**** Trecho de origem

No governo dos numerosos imperadores que se seguiram em rápida sucessão, a igreja foi esquecida pelo período de quarenta anos. O imperador Caracala (211-217) confirmou a cidadania a todas as pessoas que não fossem escravas, em todo o império. Essa medida foi um benefício indireto para os cristãos, pois não podiam ser crucificados nem lançados às feras a menos que fossem escravos. Entretanto, no governo de Décio (249-251) iniciou-se outra terrível perseguição; felizmente seu governo foi curto e com sua morte cessou a perseguição durante algum tempo.

Com a morte de Décio seguiram-se mais de cinquenta anos de relativa calma, somente quebrada em alguns períodos por breves levantes contra os cristãos. Um desses períodos foi no tempo de Valeriano, no ano 257. O célebre Cipriano, bispo de Cartago, um dos maiores escritores e dirigentes da igreja desse período, foi morto, e bem assim o bispo romano Sexto.A última, a mais sistemática e a mais terrível de todas as perseguições deu-se no governo de Diocleciano e seus sucessores de 303 a 310. Em uma série de editos determinou-se que todos os exemplares da Bíblia fossem queimados. Ao mesmo tempo ordenou-se que todos os templos construídos em todo o império durante meio século de aparente calma, fossem destruídos. Além disso, exigiu-se que todos renunciassem ao Cristianismo e à fé. Aqueles que o não fizessem, perderiam a cidadania romana, e ficariam sem a proteção da lei.

********
**** Material fornecido

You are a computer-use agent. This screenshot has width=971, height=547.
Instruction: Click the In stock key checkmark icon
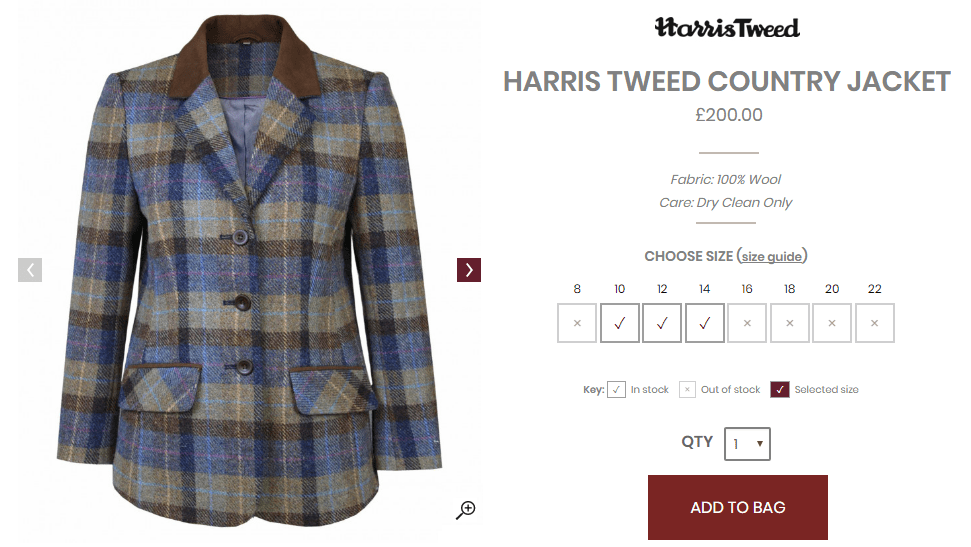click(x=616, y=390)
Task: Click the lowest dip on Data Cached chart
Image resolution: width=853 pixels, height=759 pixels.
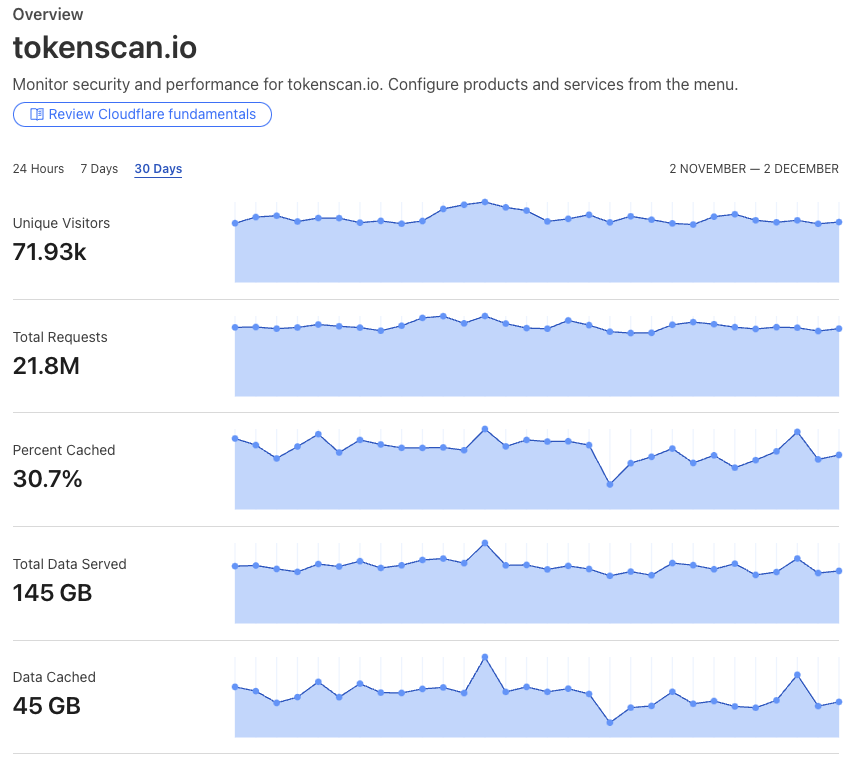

********

• Tarefas do exercício:
- A) Segundo o texto sobre as perseguições aos cristãos, qual imperador confirmou a cidadania a todas as pessoas que não fossem escravas?
- B) Reproduza do texto sobre as perseguições aos cristãos o trecho que vai de "Com a morte" até "proteção da lei.", inclusive.
- C) Escreva a continuação do texto sobre as perseguições aos cristãos no Império Romano a partir da última frase apresentada.

• Lista de respostas:
- A) Foi o imperador Caracala (211-217).

- B)
Com a morte de Décio seguiram-se mais de cinquenta anos de relativa calma, somente quebrada em alguns períodos por breves levantes contra os cristãos. Um desses períodos foi no tempo de Valeriano, no ano 257. O célebre Cipriano, bispo de Cartago, um dos maiores escritores e dirigentes da igreja desse período, foi morto, e bem assim o bispo romano Sexto.A última, a mais sistemática e a mais terrível de todas as perseguições deu-se no governo de Diocleciano e seus sucessores de 303 a 310. Em uma série de editos determinou-se que todos os exemplares da Bíblia fossem queimados. Ao mesmo tempo ordenou-se que todos os templos construídos em todo o império durante meio século de aparente calma, fossem destruídos. Além disso, exigiu-se que todos renunciassem ao Cristianismo e à fé. Aqueles que o não fizessem, perderiam a cidadania romana, e ficariam sem a proteção da lei.

- C)
Em alguns lugares os cristãos eram encerrados nos templos, e depois ateavam-lhe fogo, com todos os mem­bros no seu interior. Consta que o imperador Diocle­ciano erigiu um monumento com esta inscrição: "Em honra ao extermínio da superstição cristã".[1]

Entretanto, setenta anos mais tarde o Cristianismo era a religião oficial do imperador, da corte e do impé­rio. Os imensos Banhos de Diocleciano, em Roma, foram construídos pelo trabalho forçado de escravos cristãos. Porém, doze séculos depois de Diocleciano, uma parte do edifício foi por Miguel Ângelo transformada em igreja de Sta. Maria dos Anjos, dedicada em 1561, e ainda hoje serve para adoração da igreja católico-romana. Diocleciano renunciou ao trono no ano 305, porém seus subordinados e sucessores, Galério e Constâncio, continuaram a perseguição durante seis anos. Constantino, filho de Constâncio, servindo como co-imperador, o qual nesse tempo ainda não professava o Cristianismo, expediu o memorável Edito de Tolerân­cia, no ano 313. Por essa lei o Cristianismo foi oficializado, sua adoração tornou-se legal e cessou a persegui­ção, para não mais voltar, enquanto durou o Império Romano.